Me llamó la atención que al decir “todas las naciones”, me había mirado fijamente y me había guiñado un ojo, como si compartiéramos un secreto.

Algunos enfermos se acercaron a la puerta del Templo, y Él les impuso las manos. Esa tarde vi cojos que dejaban de serlo y ciegos que recuperaban la vista. Jesús hablaba a la vez con autoridad y sencillez, y pronto mucha gente se acercó a escuchar su predicación. Pasé el resto del día junto a Él; aunque no entendí todo lo que decía, me concentré en la forma que tenía de mirar a las personas a los ojos.

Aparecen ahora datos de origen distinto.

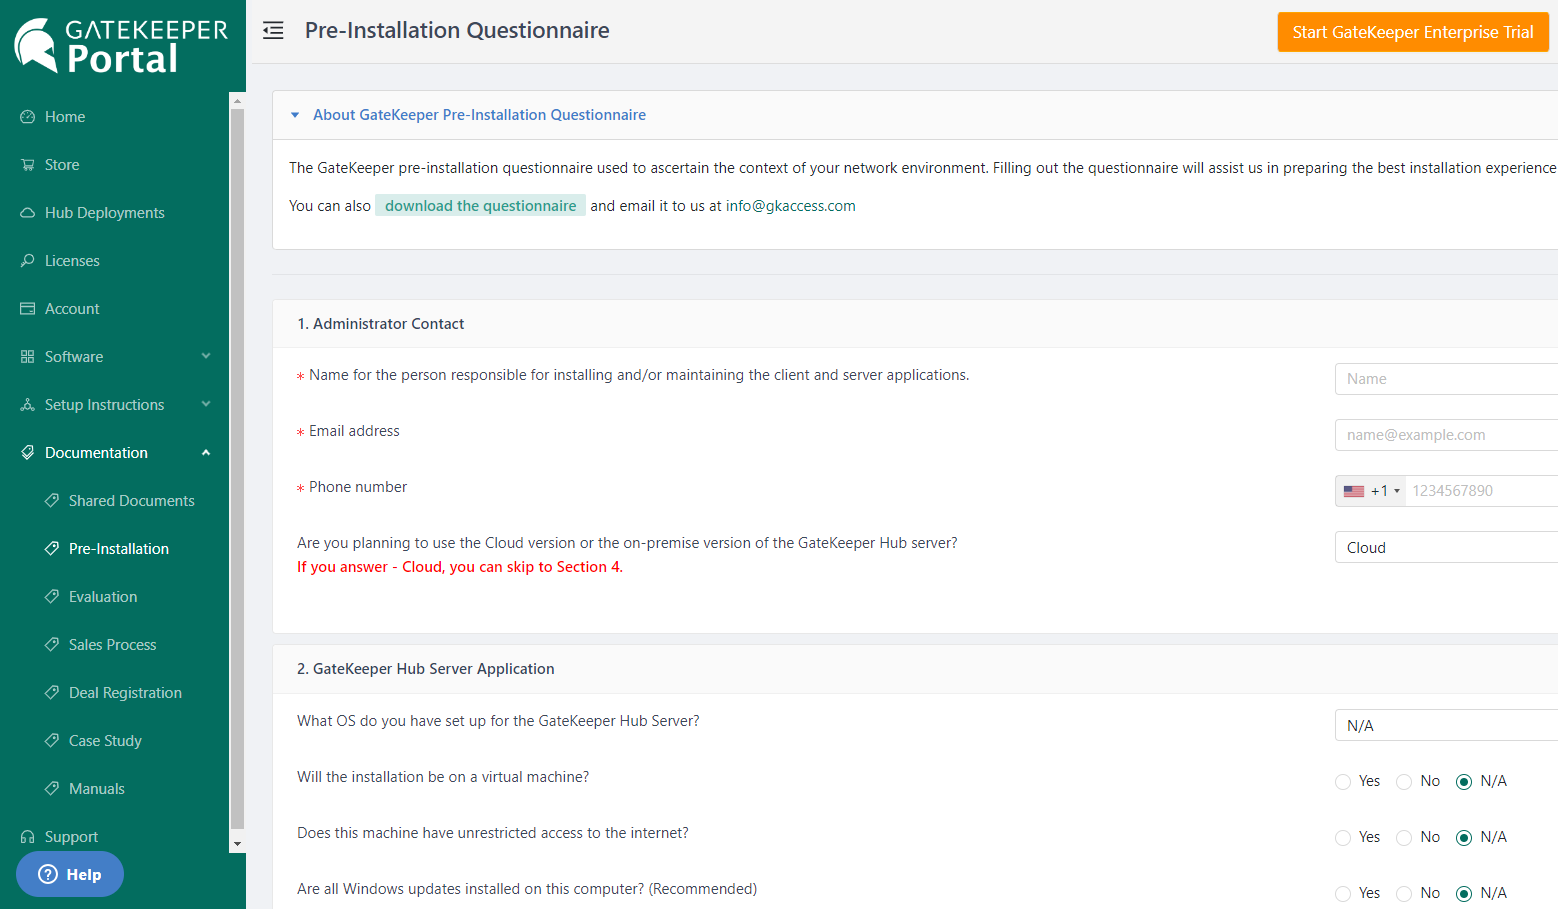Viewport: 1558px width, 909px height.
Task: Click the sidebar collapse icon beside the page title
Action: click(272, 30)
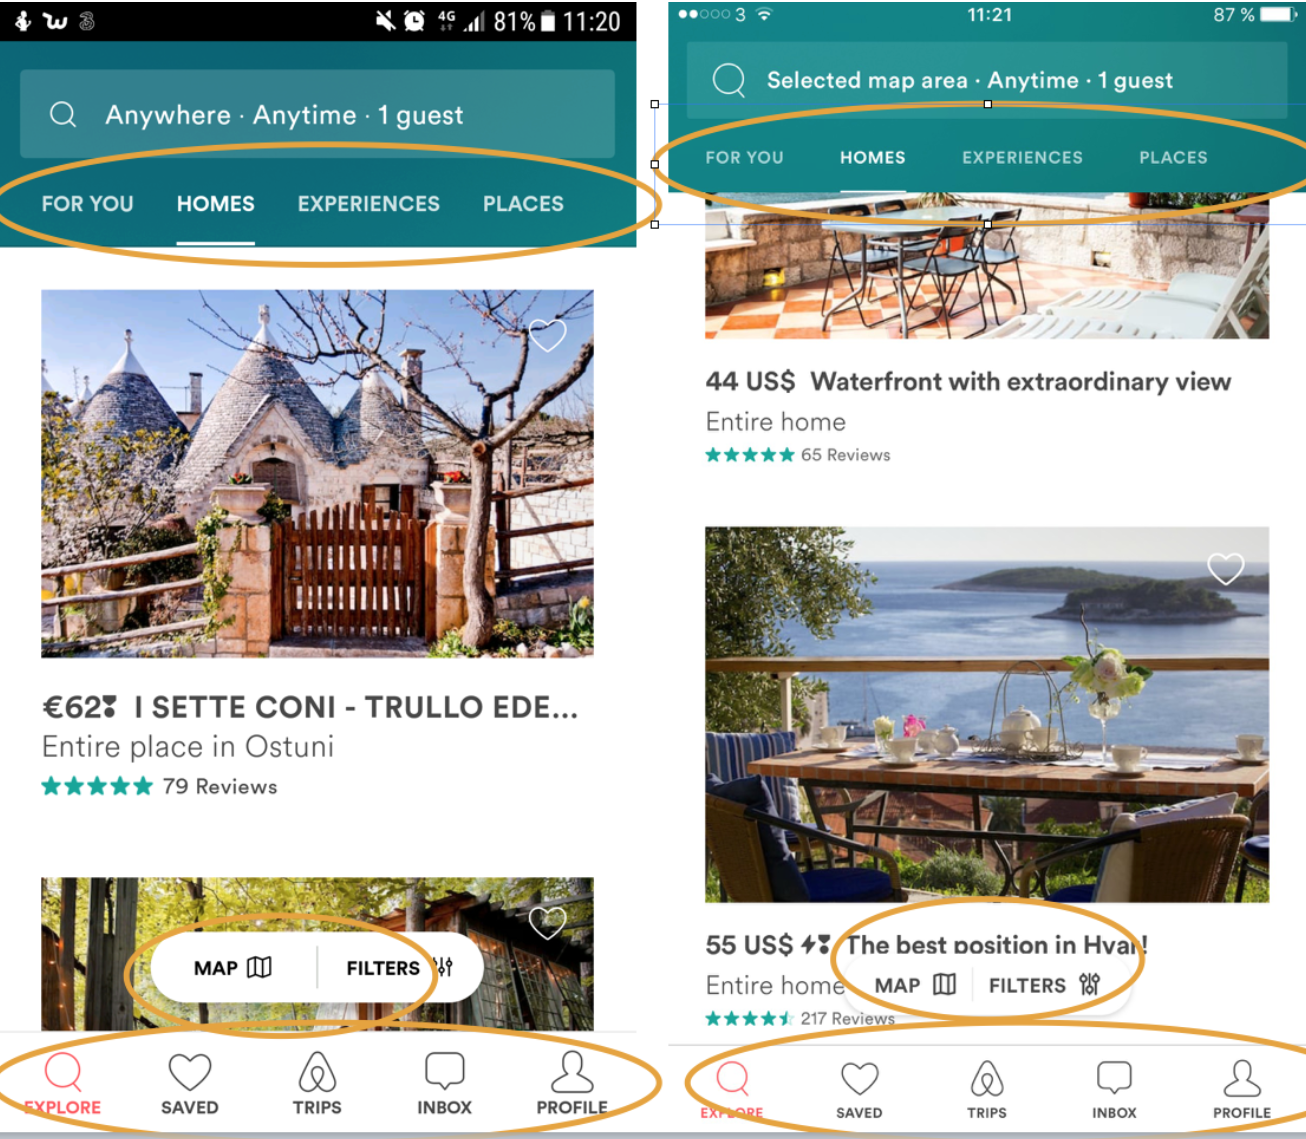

Quizá ahora no lo entiendas mucho, pero debes recordar que en ese tiempo había una gran enemistad entre griegos y judíos. El hecho de que un judío —un profeta— me mirara a mí —griega y mujer— como a una igual, me conmovió profundamente.

Jesús se retiró del Templo al anochecer (escuché que se dirigía a Betania), y mientras se alejaba, unos niños comenzaron a gritar: “¡Hosanna al Hijo de David! ¡Hosanna!”. Yo guardé silencio, pero en mi corazón —sin saber bien qué querían decir— me uní a las voces de los chicos.

Otro día quizá te cuente cómo me volví cristiana con la predicación de Pablo, o cómo mi padre —quien también fue bautizado— vendió sus pinturas para ayudar a la Iglesia naciente. Ya no rezábamos a Hermes, pero nuestro deseo de ser portadores de buenas noticias se cumplió: nos dedicamos a hablar de Cristo y del Evangelio en nuestro pueblo y entre nuestra familia.

Han pasado ya muchos años, pero jamás olvidaré mi primer encuentro con Jesús. Fue la primera vez que me sentí absolutamente querida tal y como era.

Ojalá tú tengas esa misma experiencia con Él.